In some cases, they’re driven to rob people to get the money they need
for themselves and their family.
In other cases, out
of desperation, poor people turn to illegal methods to raise money, such as buying
and selling drugs. In the process, they may use drugs themselves, only to get
addicted. The people who buy the drugs
to get a lift, also get addicted. Addictions can lead to violent behavior, with
the addicted individuals attacking other innocent people to get the money for
the fix they so desperately need.
Drug sellers also
are involved in shooting other people out of anger that their “turf” was
invaded, or because of some other dispute.
We don’t know yet what
the motives were for the hold-up at Sapiao’s store, but I won’t be at all
surprised if, after the facts come out, the robbers were driven by a need for
drugs.
(By the way, I don’t
want to make it sound like all poor people are involved in crime. Clearly not
so. Nor do I want to imply that middle-class people or rich people don’t
sometimes engage in violent crime. They certainly do. Nonetheless, studies show
that crime rates tend to be higher in poorer neighborhoods, and there is often a
link between poverty and crime.)
No amount of added policing in Bridgeport
and fancy new retail development on the harbor is going to end violent crime
here. New stores and restaurants will bring in a few more jobs and more tax
revenue.

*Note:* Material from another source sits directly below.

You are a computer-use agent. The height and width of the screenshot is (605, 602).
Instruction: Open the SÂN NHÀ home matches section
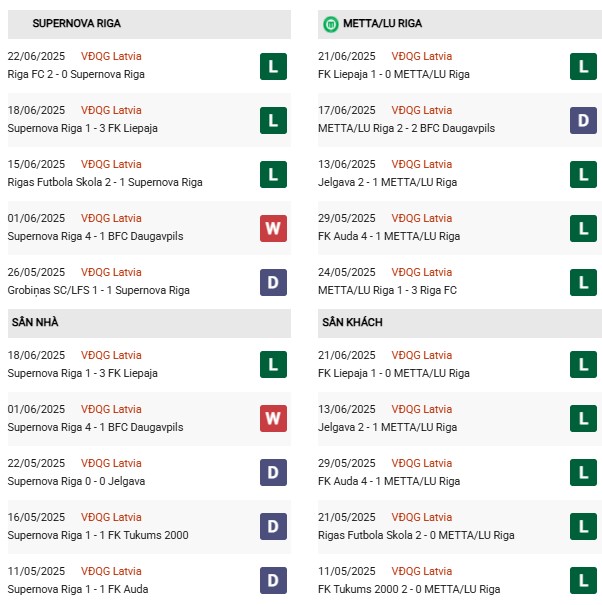point(35,322)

Those are positive, but limited steps, towards improving the city.
To really roll
back poverty in Bridgeport and
cities like it --- and in the process make those cities safer --- you have to
put masses of unemployed people to work, and give them sustainable incomes and
real hope.
Bridgeport
and other cities cannot solve this problem on their own.
What’s needed are large publicly-funded jobs
programs coming from the state and federal governments along the lines of the New
Deal.
The private sector --- at least on a
substantial level --- is not going to create jobs. The industries that used to
employ thousands in Bridgeport are
gone. They’re not coming back.
In the new globalized economy manufacturing
firms will not come here when they can pay workers so much less in China,
Vietnam, Bangladesh,
Malaysia and Mexico.
Service and retail
jobs have been created to a certain extent, and there will be more in the
future. But in terms of overall numbers, these jobs won’t fill the void. You’re
still going to have thousands of people looking for work in Bridgeport.
The same picture
applies to old industrial cities throughout the Northeast and Midwest.
In the depths of the
Depression in the 1930s, President Franklin Roosevelt began the New Deal, with
a central aim of putting people back to work. He said, paraphrasing, ‘if the
private sector won’t provide jobs, the government will.’
The New Deal, in
particular the Works Progress Administration, put over 8 million people to work
between 1935 and 1943. That was a lot of people then, and it would be a
lot of people today.
WPA workers went out
and built roads, bridges, schools, hospitals and airports.
There’s no reason
why this kind of public works jobs program can’t be set up again. We have the
money. This nation’s incredibly bloated military budget can be cut, freeing up
billions. Rich people and corporations can be taxed more heavily, creating
billions more.
A New Deal for 2015
in this country is entirely dooable and absolutely necessary. Isn’t there a
need to put people to work today rebuilding our nation’s roads, bridges and
schools?
A major public jobs
program on the state level is also possible. Again, the money is there. The
claims of our governor and others that times are tight and we have to cut back
are as wrongheaded as can be. We are the richest state in the country, and have
incredibly well-off residents, including billionaires. Just summon the
political will and levy a higher tax on the wealthy, and plenty of new funds
will be raised.
The old idea that
the private sector will provide all the jobs necessary, as long business and
the wealthy are not taxed too much and corporations are not regulated too much,
has been discredited. It doesn’t work.
The government has
to be involved in job creation. This is the only way for really turning our
national economy around and rebuilding our crumbling infrastructure. It will
also put people back to work in cities across the country, like Bridgeport,
and ultimately create better and safer urban environments.